Глава 3.

Здание правления колхоза, густо обсаженное кустами сирени вперемежку с тонкоствольными липами и рябиной, белой двухэтажной громадой высилось над всем окружающим — садами, домами колхозников, казавшимися по сравнению с ним маленькими и убогими. Оно как бы оглядывало величественно округу большими, в рост человека, окнами, ослепительно отражавшими сейчас свет только что взошедшего солнца.

Несмотря на ранний час, на площадке, что широким черным квадратом примыкала к невысокой, фигурно отлитой из металла изгороди, уже стояли два «уазика» с посеревшими от пыли тентами. За рулем одного из них, привалившись к стойке кабины, дремал шофер. Улица еще хранила покой: изредка протарахтит где-нибудь мотоцикл или прогудит машина — и снова тишина. Из угловых окон второго этажа, где находился кабинет председателя, долетал басистый с выкриками мужской голос. А когда он затихал, слышно было, как трещали и звенели телефоны.

Андрей прошел широкой, похожей на аллею, асфальтовой дорожкой, взошел на крыльцо, но подниматься на второй этаж к председателю колхоза не стал.
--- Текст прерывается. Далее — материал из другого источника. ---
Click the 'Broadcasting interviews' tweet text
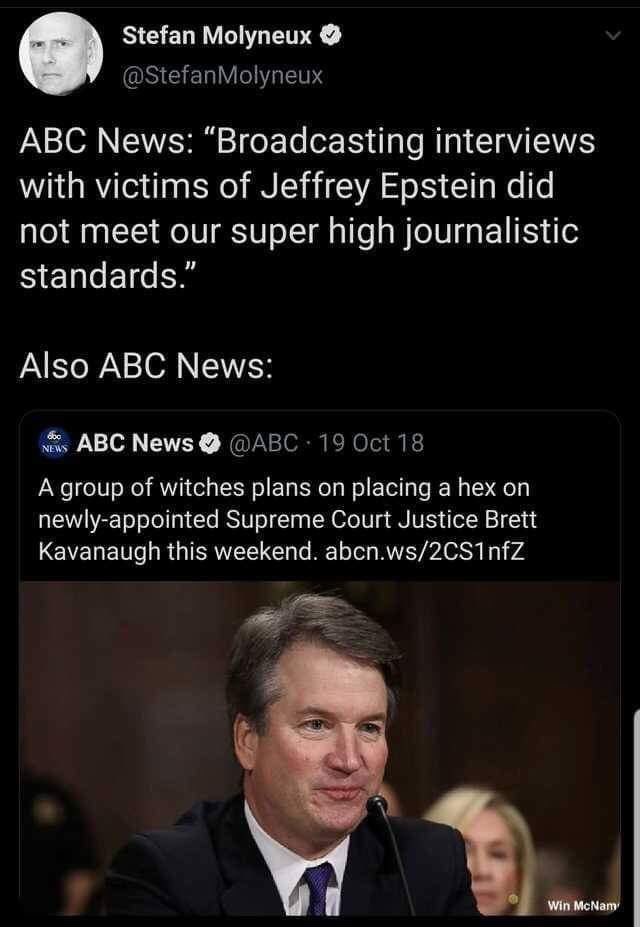Screen dimensions: 640x927 click(x=308, y=187)
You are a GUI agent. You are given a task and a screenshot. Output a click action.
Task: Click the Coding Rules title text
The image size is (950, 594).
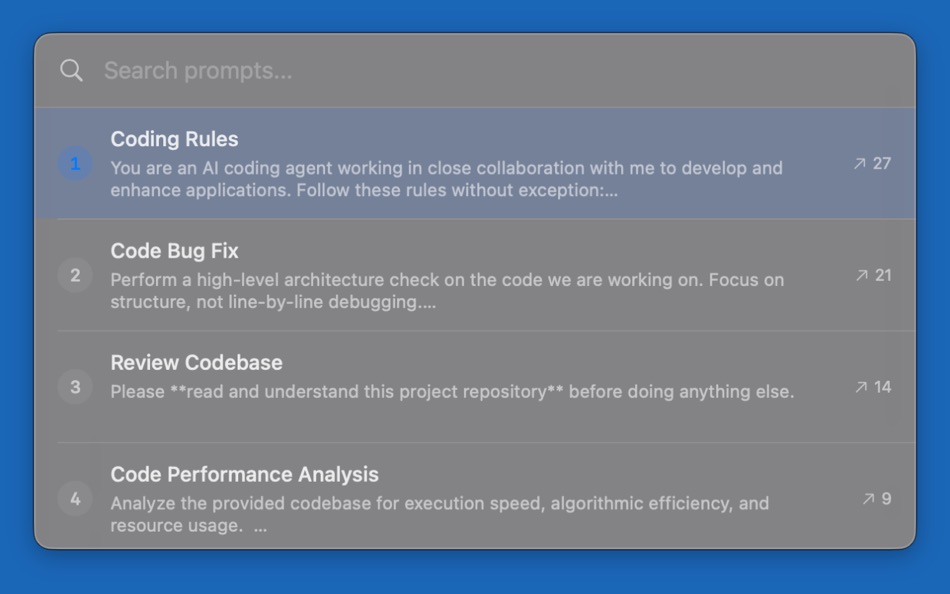(x=175, y=139)
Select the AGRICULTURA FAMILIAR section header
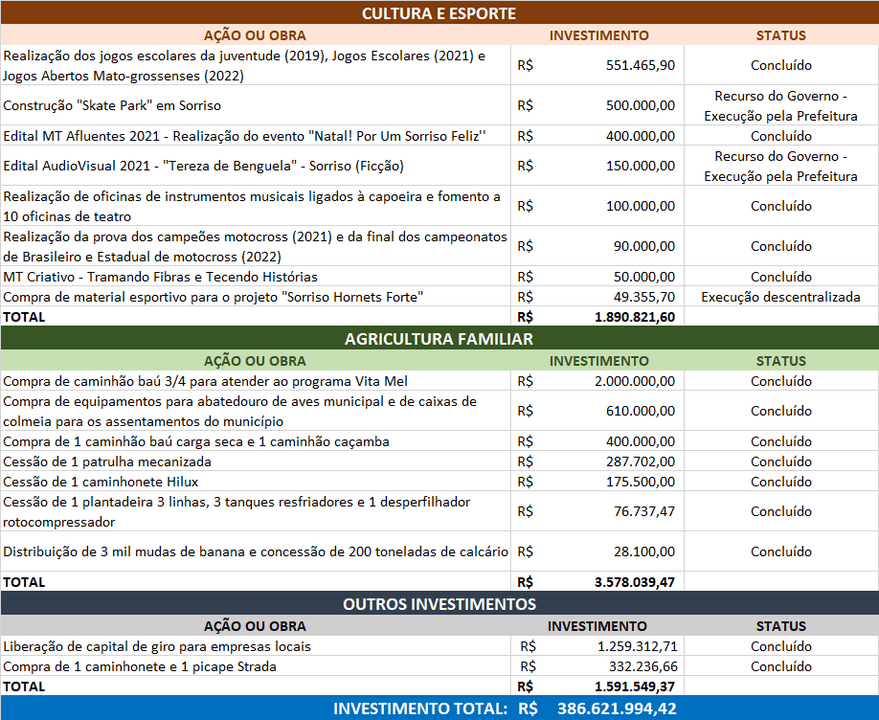This screenshot has width=879, height=720. (439, 340)
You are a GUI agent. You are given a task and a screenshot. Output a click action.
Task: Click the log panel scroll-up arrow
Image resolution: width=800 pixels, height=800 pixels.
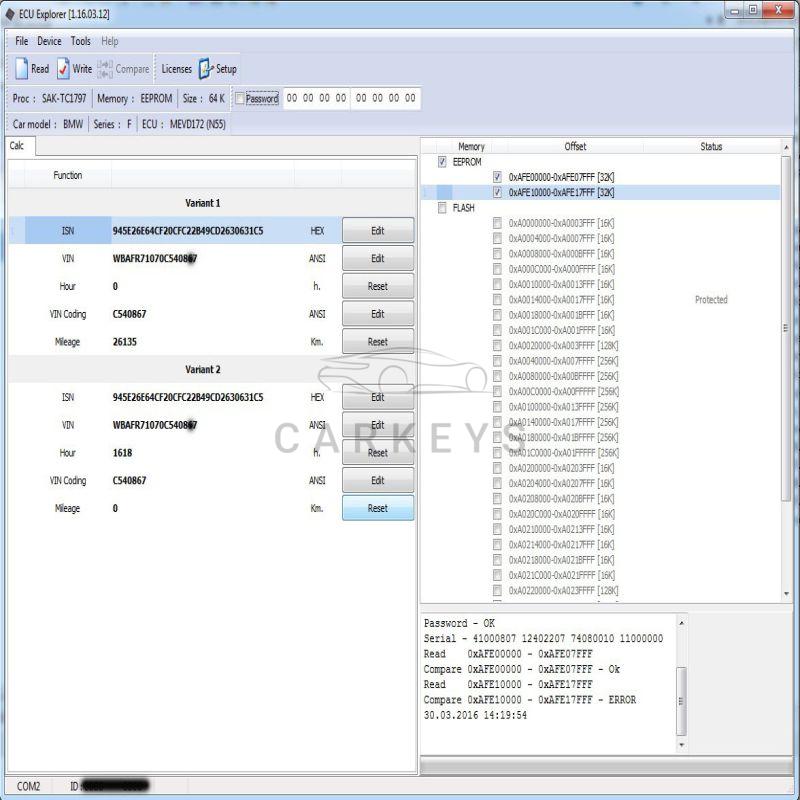tap(681, 623)
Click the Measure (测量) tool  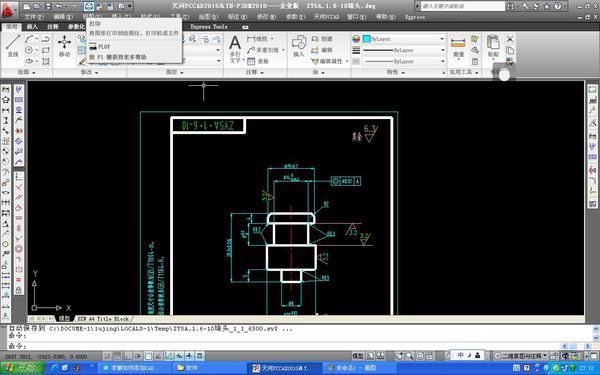[458, 47]
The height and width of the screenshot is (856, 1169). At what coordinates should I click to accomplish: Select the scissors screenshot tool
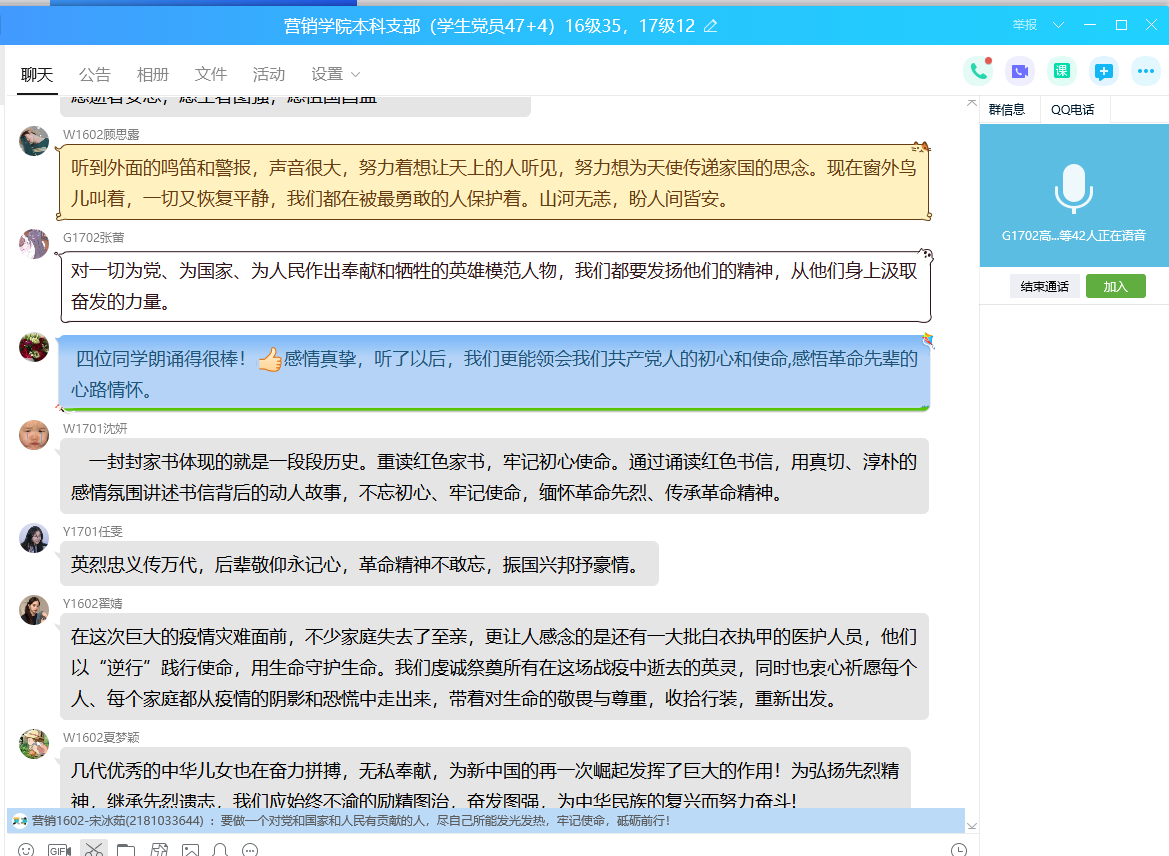pos(93,850)
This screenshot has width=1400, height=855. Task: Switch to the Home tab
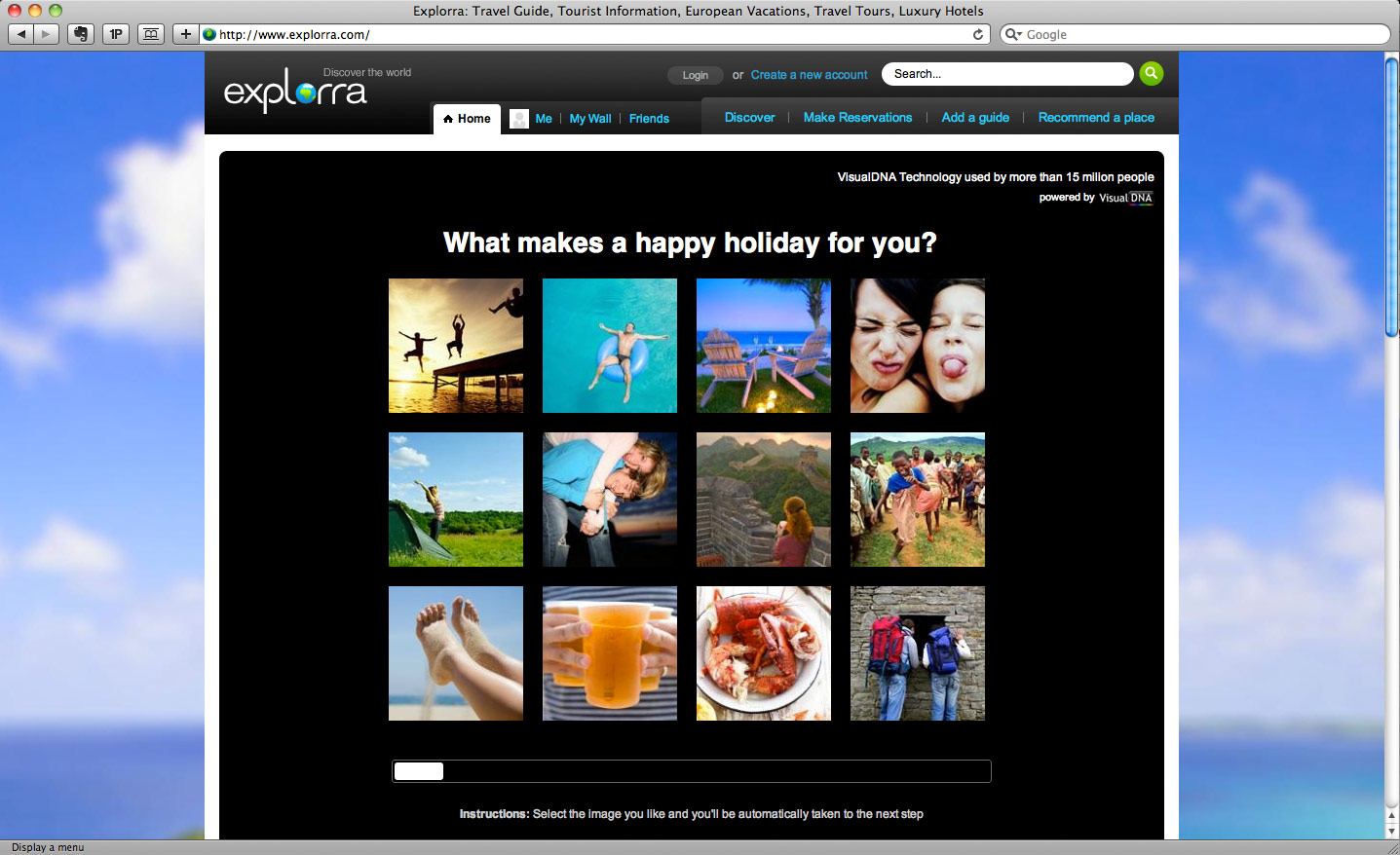467,119
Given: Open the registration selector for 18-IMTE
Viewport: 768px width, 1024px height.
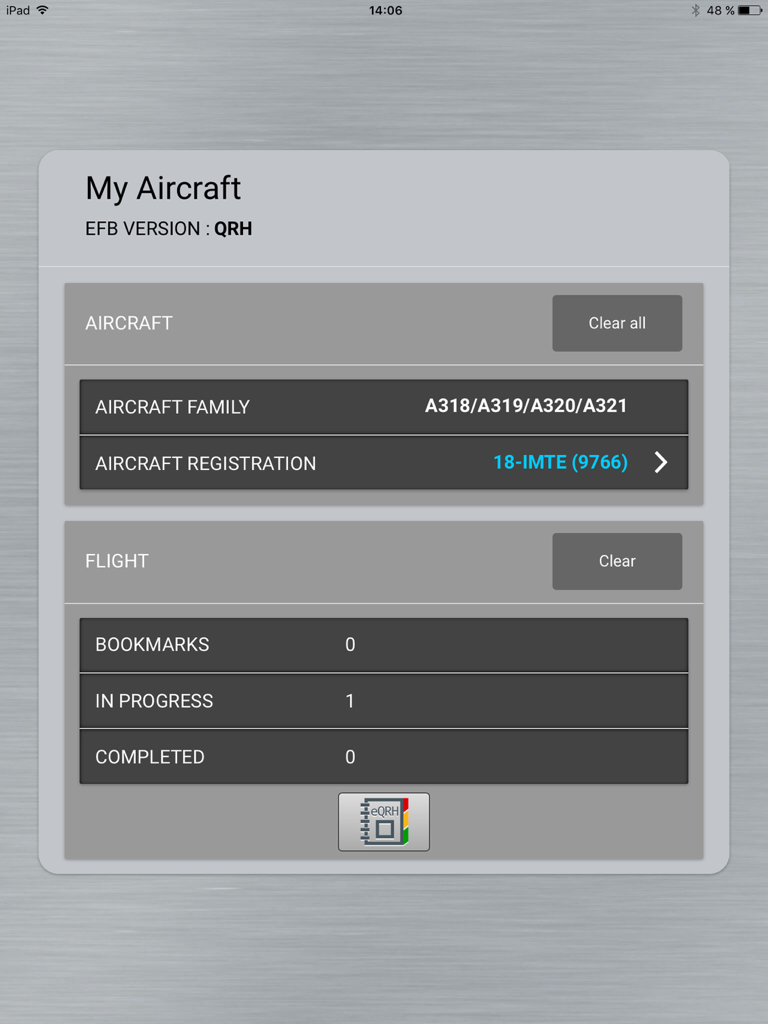Looking at the screenshot, I should [x=560, y=462].
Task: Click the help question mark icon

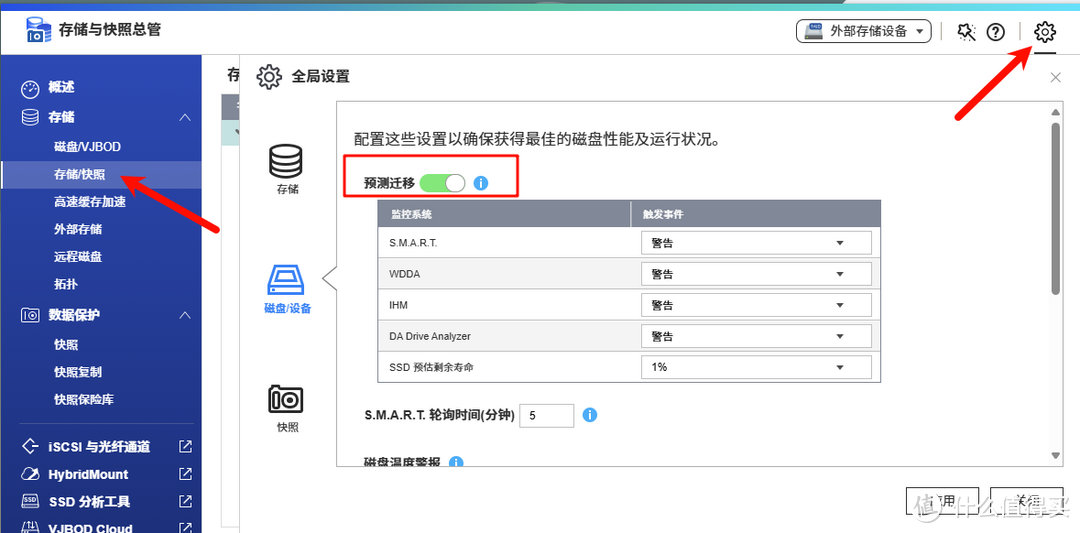Action: (995, 32)
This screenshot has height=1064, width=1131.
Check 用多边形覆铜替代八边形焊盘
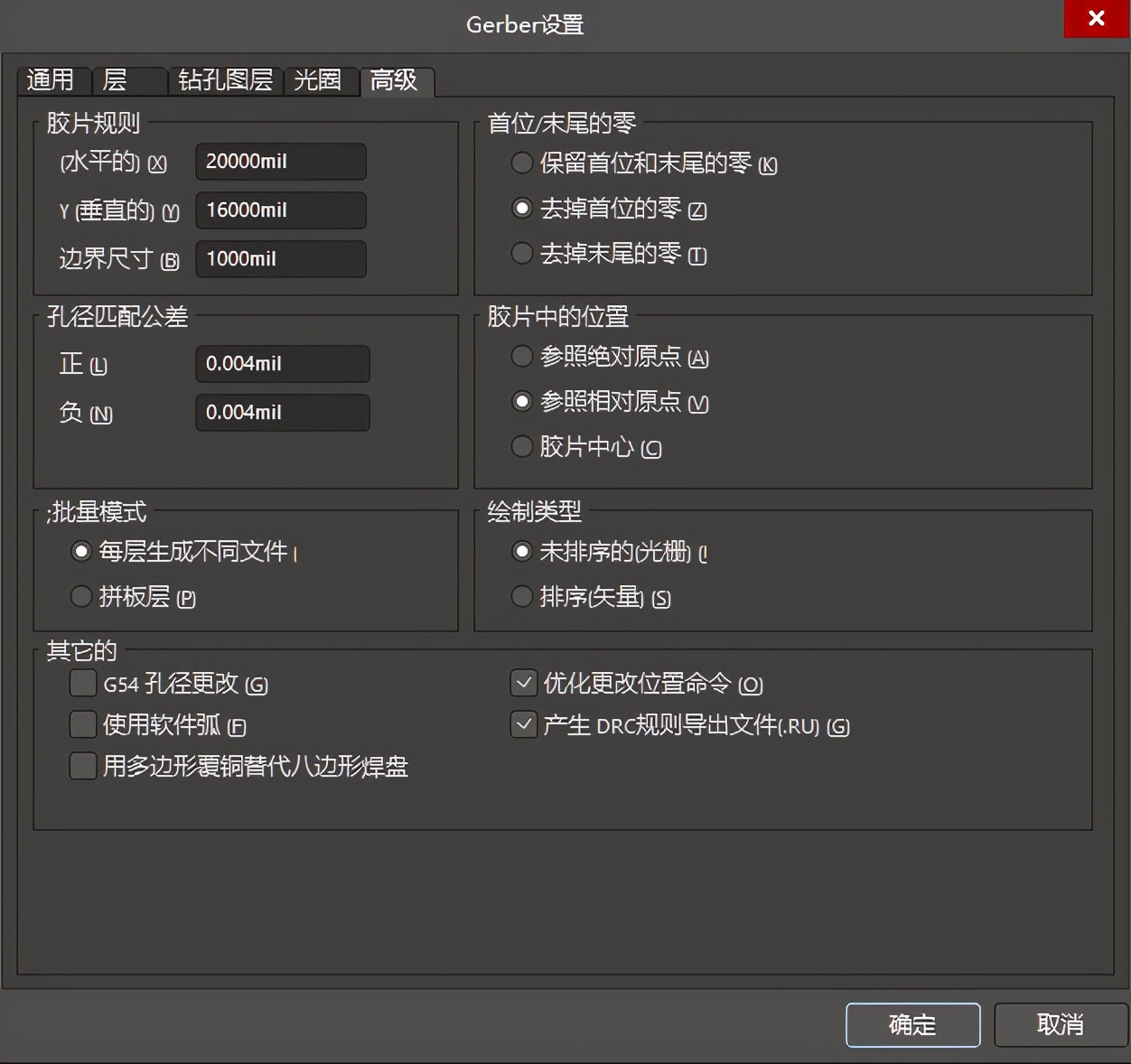[x=81, y=766]
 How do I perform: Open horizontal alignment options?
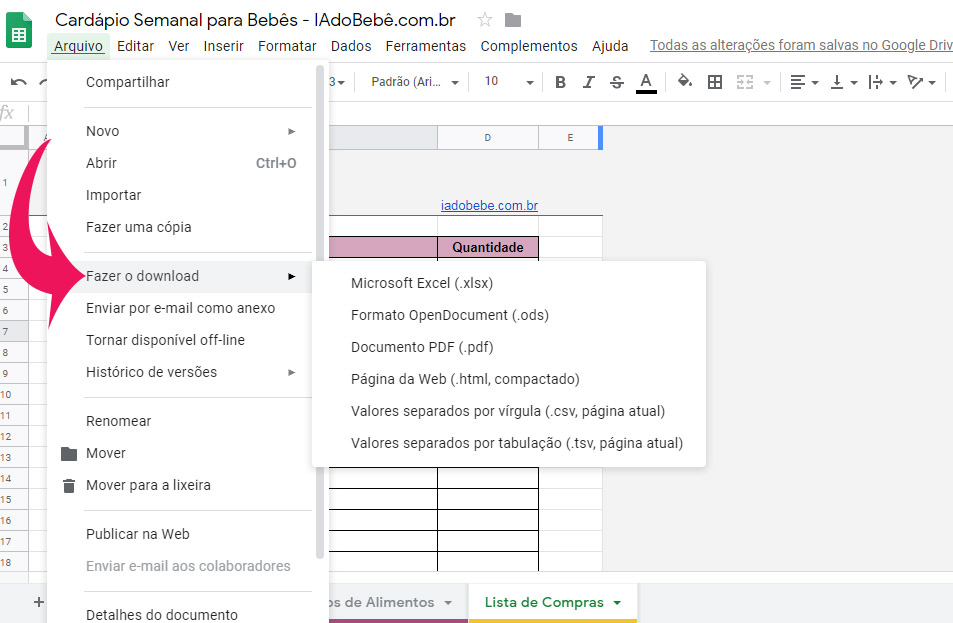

По тем выкрикам, что доносились из окон, и по запыленным машинам, он догадывался, что Захар Федорович занят, а маячить в его приемной было не совсем удобно, да и дело у него совсем не срочное, можно и подождать. Вскоре тот сам вышел на крыльцо с двумя полноватыми мужчинами.

— Ну так мы надеемся, Захар Федорович,— говорил один из них, застегивая на ходу куртку.— А по осени сполна рассчитаемся.

— Помогу, помогу... Понимаю, посевная на носу... Да и мы ведь соседи,— пожимая мужчинам руки, улыбался радушно Захар Федорович.— Много не обещаю, но пять тонн найдем. Семена все кондиционные, так что присылайте машины...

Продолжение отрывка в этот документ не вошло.